(Textauszug):
——

Ins Schreiben kommen

 

 

 

 

Du kennst das?

Fragen, die dich quälen.

Die sich wie zäher Schleim durch deine Gehirngänge ziehen - und immer wieder an den verschiedenen Kurven und Schleifen hängen bleiben, und schließlich, gut eingedickt, zum Stillstand kommen.

 

Die Fragen, um die es in diesem Artikel geht, lauten:  

W I E   komme ich ins   S C H R E I B E N ?

Und   W A S   bitte, soll ich  S C H R E I B E N ?

Und da wir gerade beim Thema sind, meldet sich auch noch eine Stimme zu Wort, die meint:

"Ich   K A N N   ja gar nicht   S C H R E I B E N."

——

(Vorliegende Einträge):
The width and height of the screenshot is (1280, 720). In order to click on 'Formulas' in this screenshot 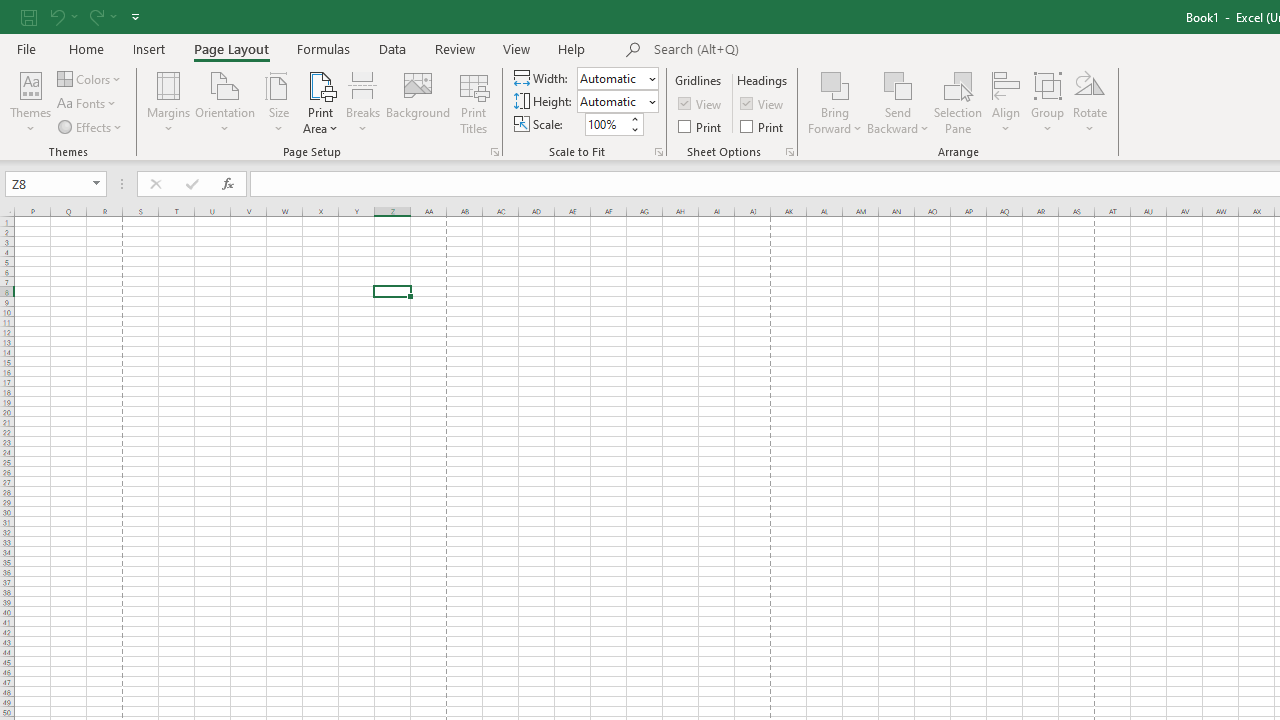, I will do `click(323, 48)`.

——

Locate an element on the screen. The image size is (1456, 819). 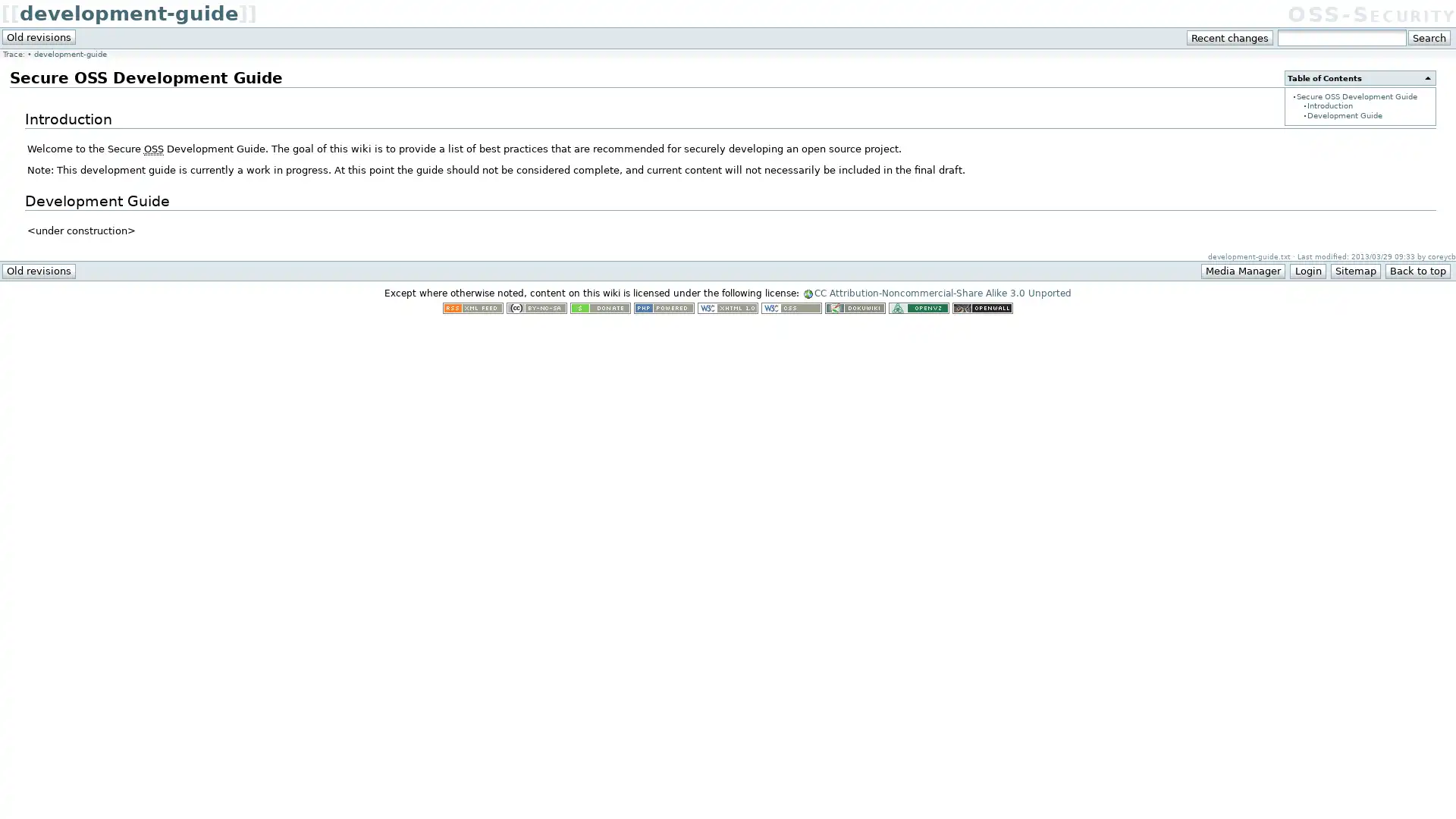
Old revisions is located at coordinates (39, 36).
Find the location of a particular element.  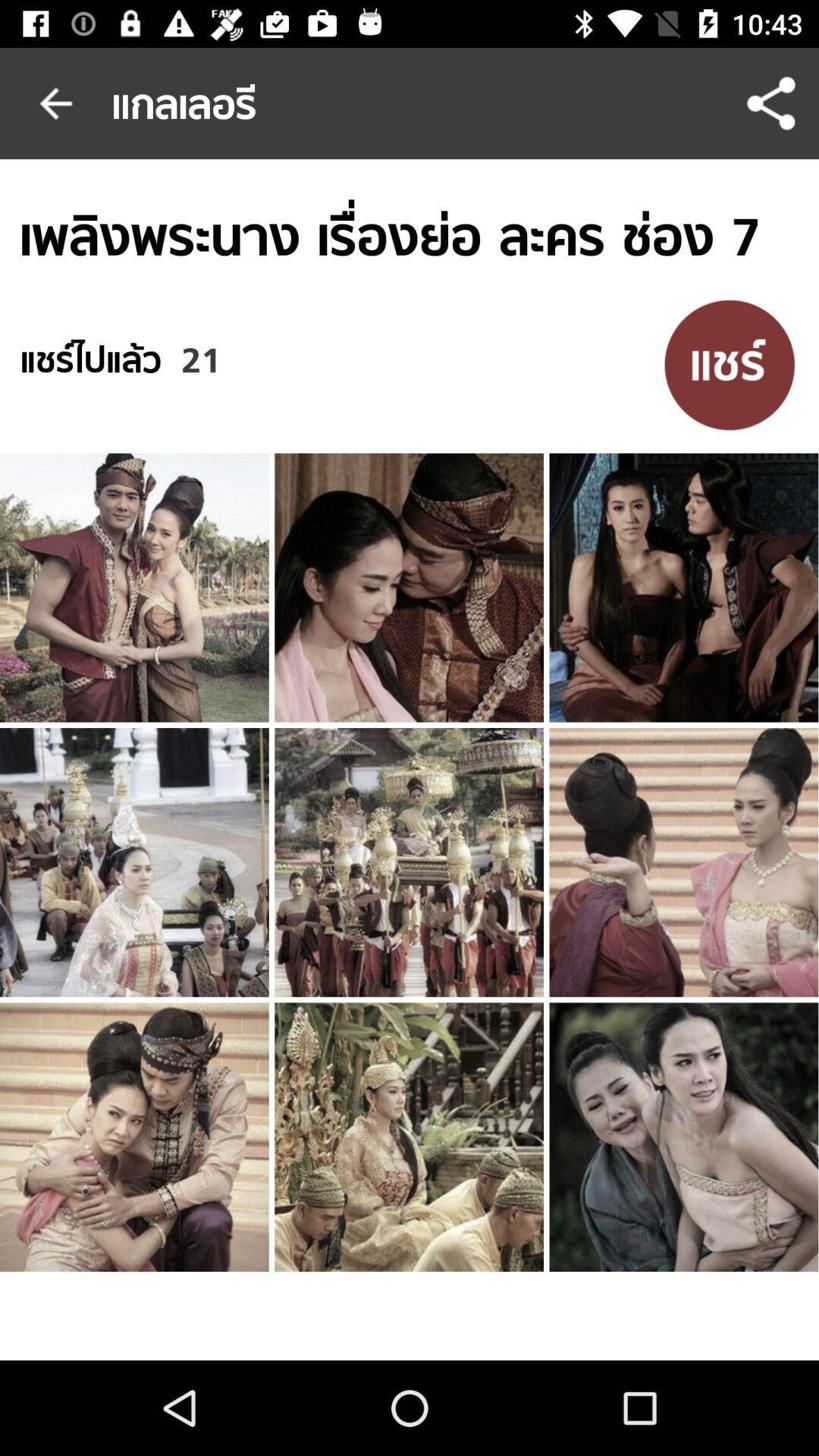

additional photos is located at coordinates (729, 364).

——

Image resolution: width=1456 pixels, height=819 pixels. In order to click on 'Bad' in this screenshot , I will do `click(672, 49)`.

——

(Aufgabe A):
Gib aus dem Textauszug den Abschnitt zwischen „Fragen, die dich“ und „zum Stillstand kommen.“ einschließlich wortwörtlich wieder.
(Aufgabe B):
Zitiere aus den Einträgen die Zeilen zwischen der Zeile mit „Locate an element“ und der Zeile mit „additional photos is“, beide eingeschlossen. Lass die Bilder dabei weg.

(Musterlösung A):
Fragen, die dich quälen.

Die sich wie zäher Schleim durch deine Gehirngänge ziehen - und immer wieder an den verschiedenen Kurven und Schleifen hängen bleiben, und schließlich, gut eingedickt, zum Stillstand kommen.

(Musterlösung B):
Locate an element on the screen. The image size is (1456, 819). 
Old revisions is located at coordinates (39, 36).
Find the location of a particular element.  

additional photos is located at coordinates (729, 364).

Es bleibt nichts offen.